What needs to be done: Find and return every line of the data that contains the word "MEDIATEKA".
━━ Data provided ━━
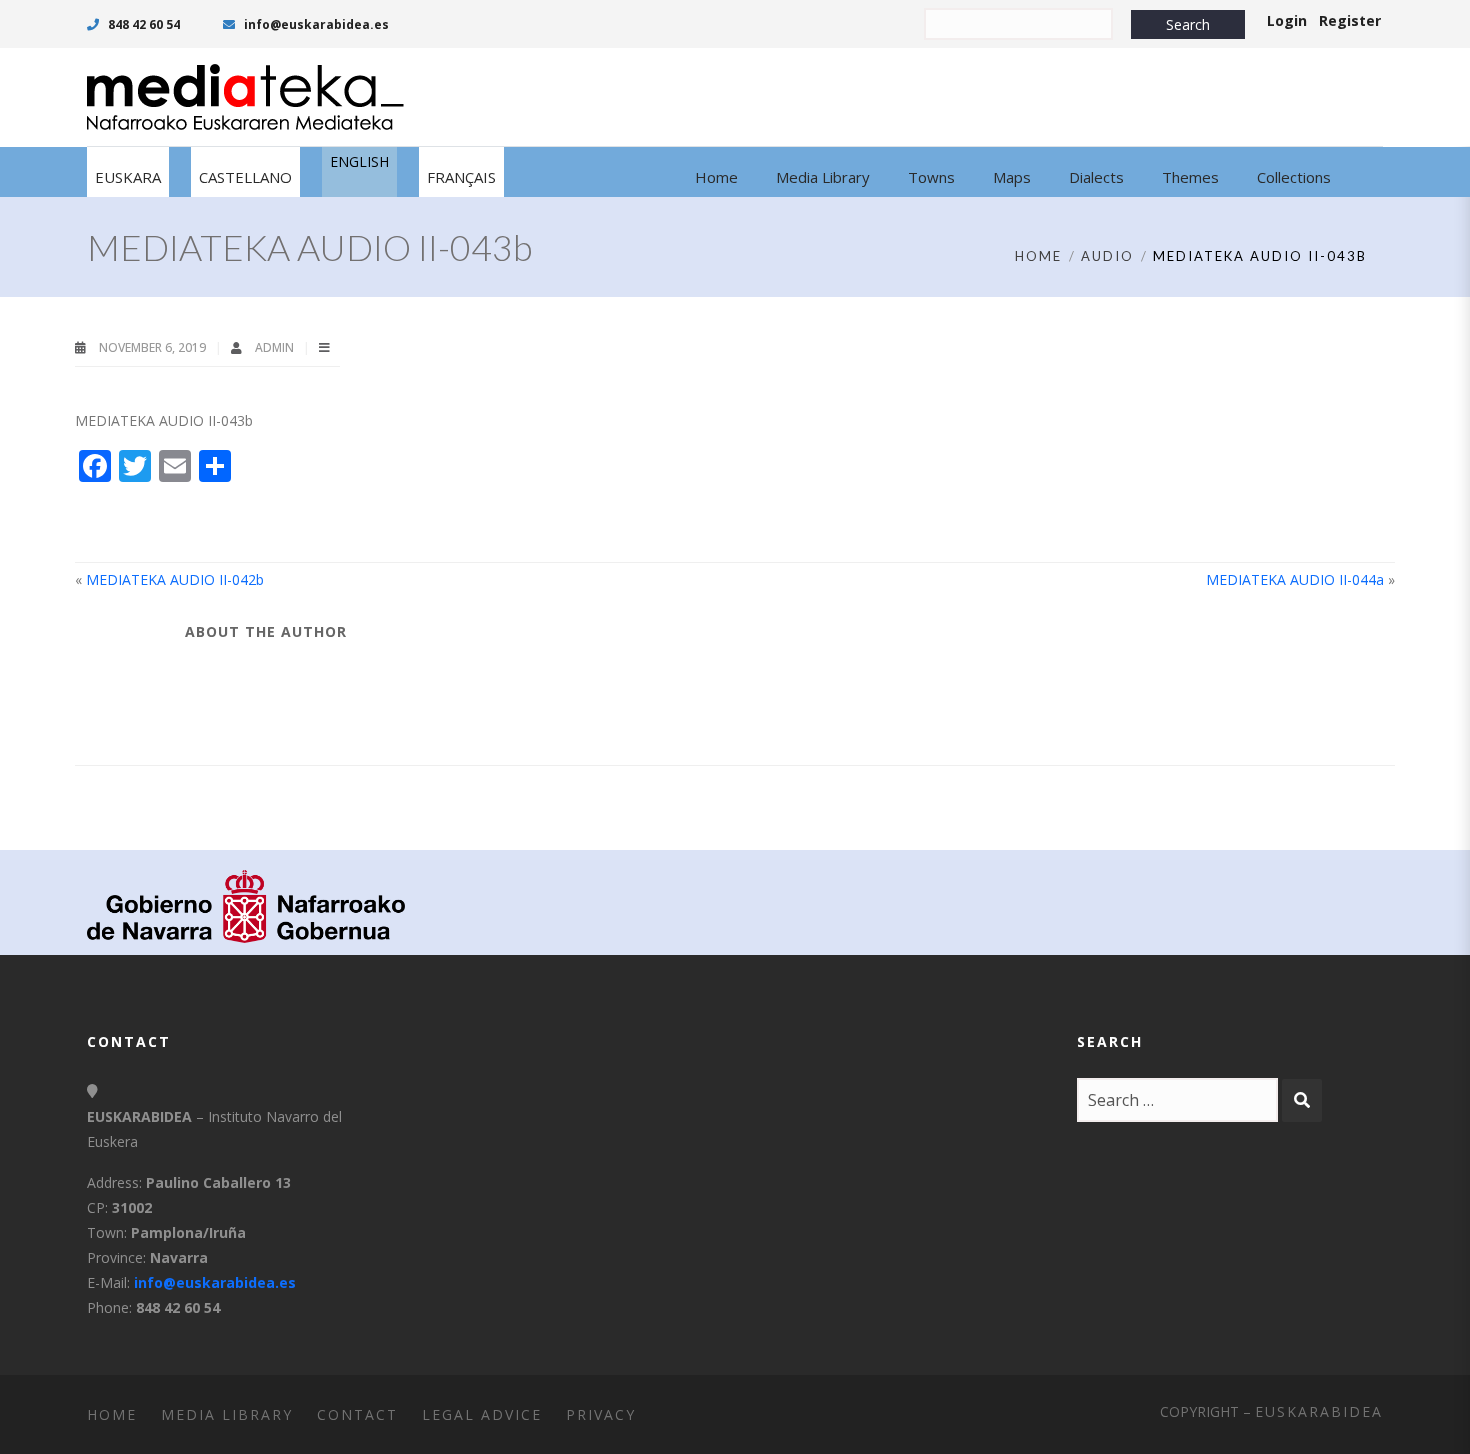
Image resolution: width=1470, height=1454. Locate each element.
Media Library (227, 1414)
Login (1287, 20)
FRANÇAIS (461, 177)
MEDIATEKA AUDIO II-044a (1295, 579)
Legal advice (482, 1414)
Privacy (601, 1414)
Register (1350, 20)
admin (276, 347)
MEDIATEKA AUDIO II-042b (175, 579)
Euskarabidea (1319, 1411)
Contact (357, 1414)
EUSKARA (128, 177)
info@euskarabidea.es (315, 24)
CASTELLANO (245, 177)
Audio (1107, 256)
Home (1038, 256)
━━━
━━ Data provided ━━
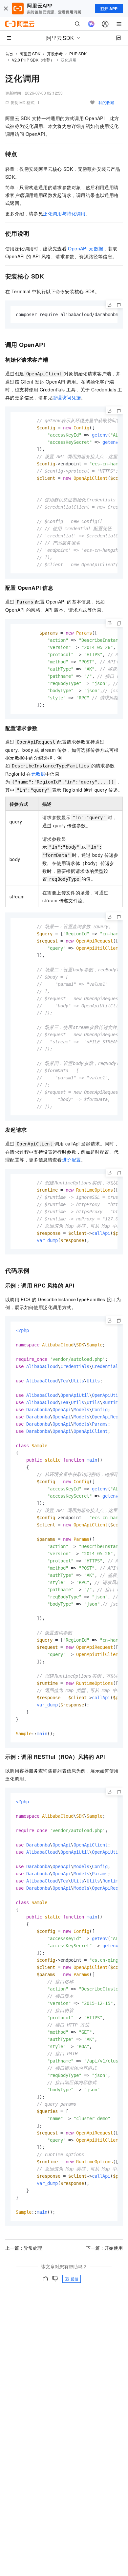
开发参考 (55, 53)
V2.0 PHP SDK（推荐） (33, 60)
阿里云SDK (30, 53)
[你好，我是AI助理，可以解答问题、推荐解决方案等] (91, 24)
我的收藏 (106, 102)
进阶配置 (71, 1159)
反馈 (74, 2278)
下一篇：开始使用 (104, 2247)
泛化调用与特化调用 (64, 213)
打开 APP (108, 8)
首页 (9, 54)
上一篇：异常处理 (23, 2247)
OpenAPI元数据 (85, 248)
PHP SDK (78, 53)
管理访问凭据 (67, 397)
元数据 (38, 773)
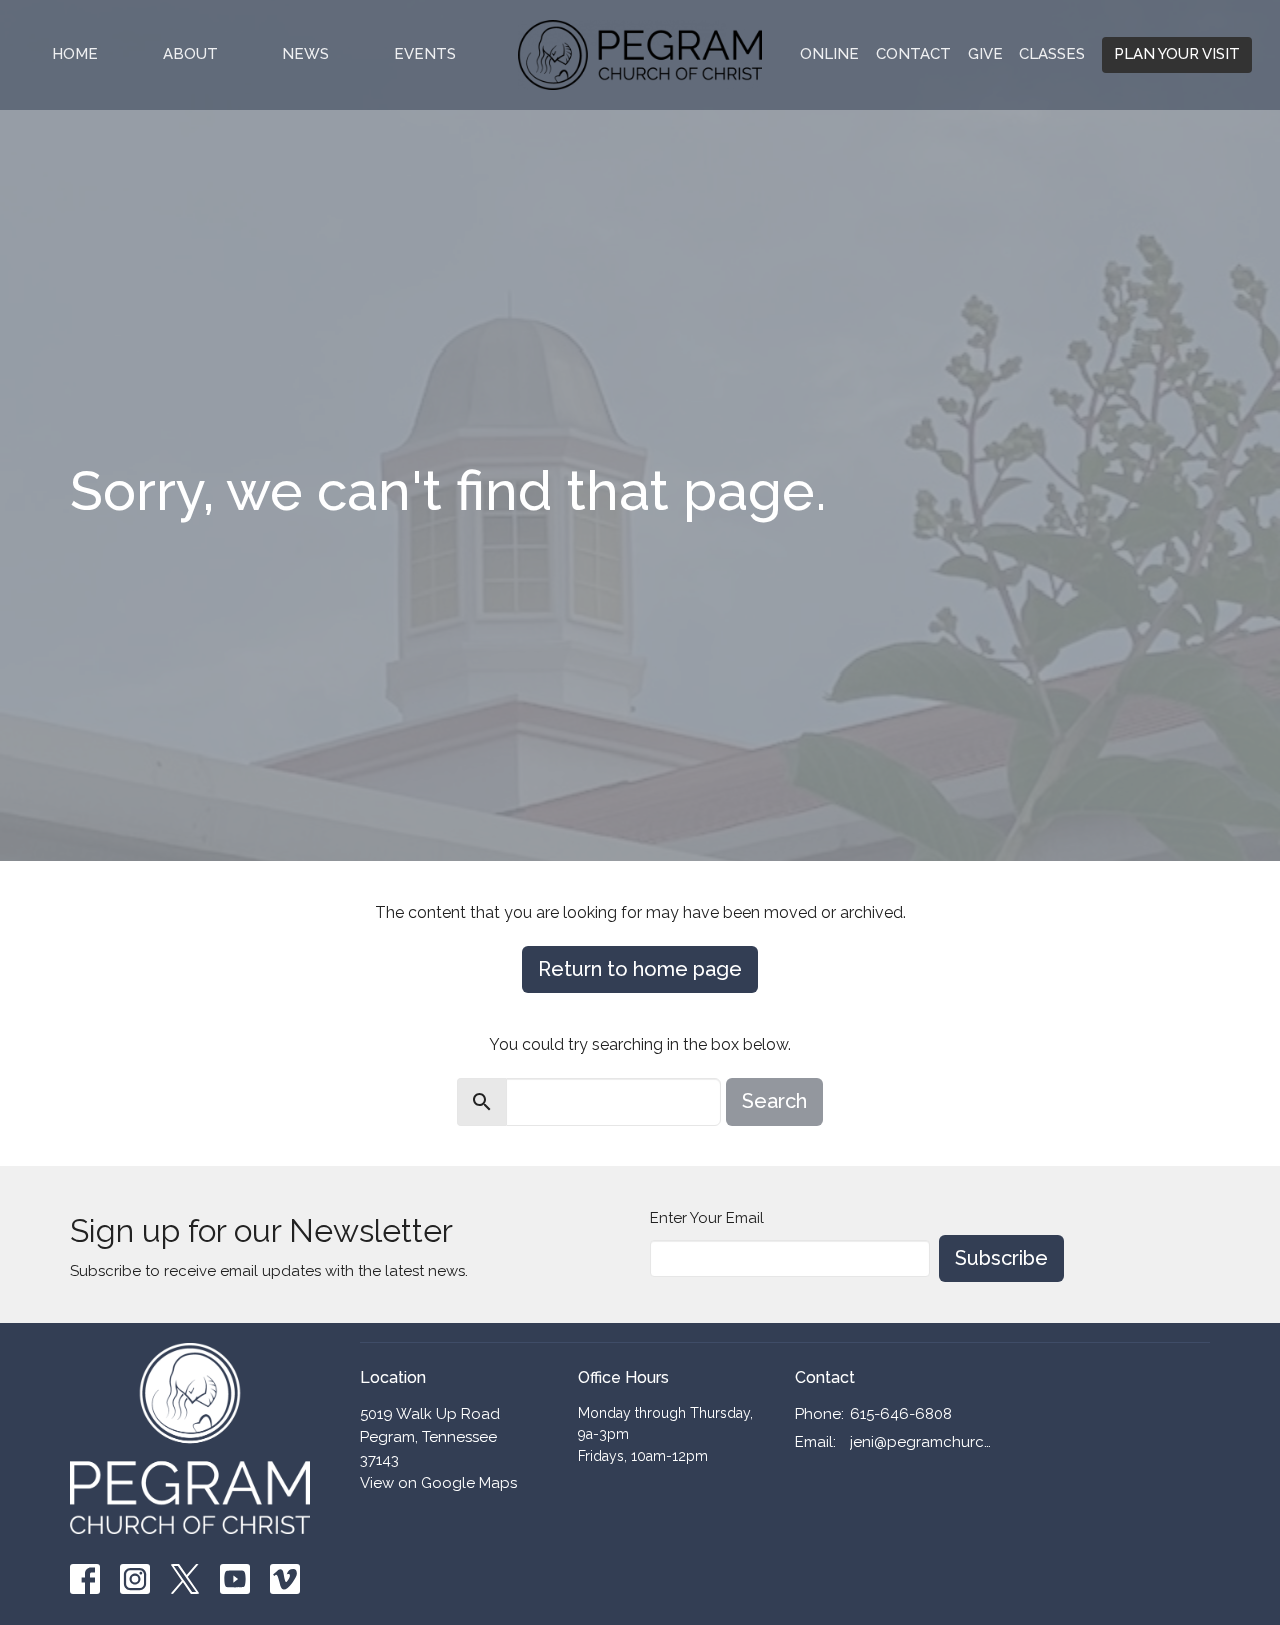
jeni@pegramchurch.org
━━━
Answer space:
MEDIATEKA AUDIO II-044a (1295, 579)
MEDIATEKA AUDIO II-042b (175, 579)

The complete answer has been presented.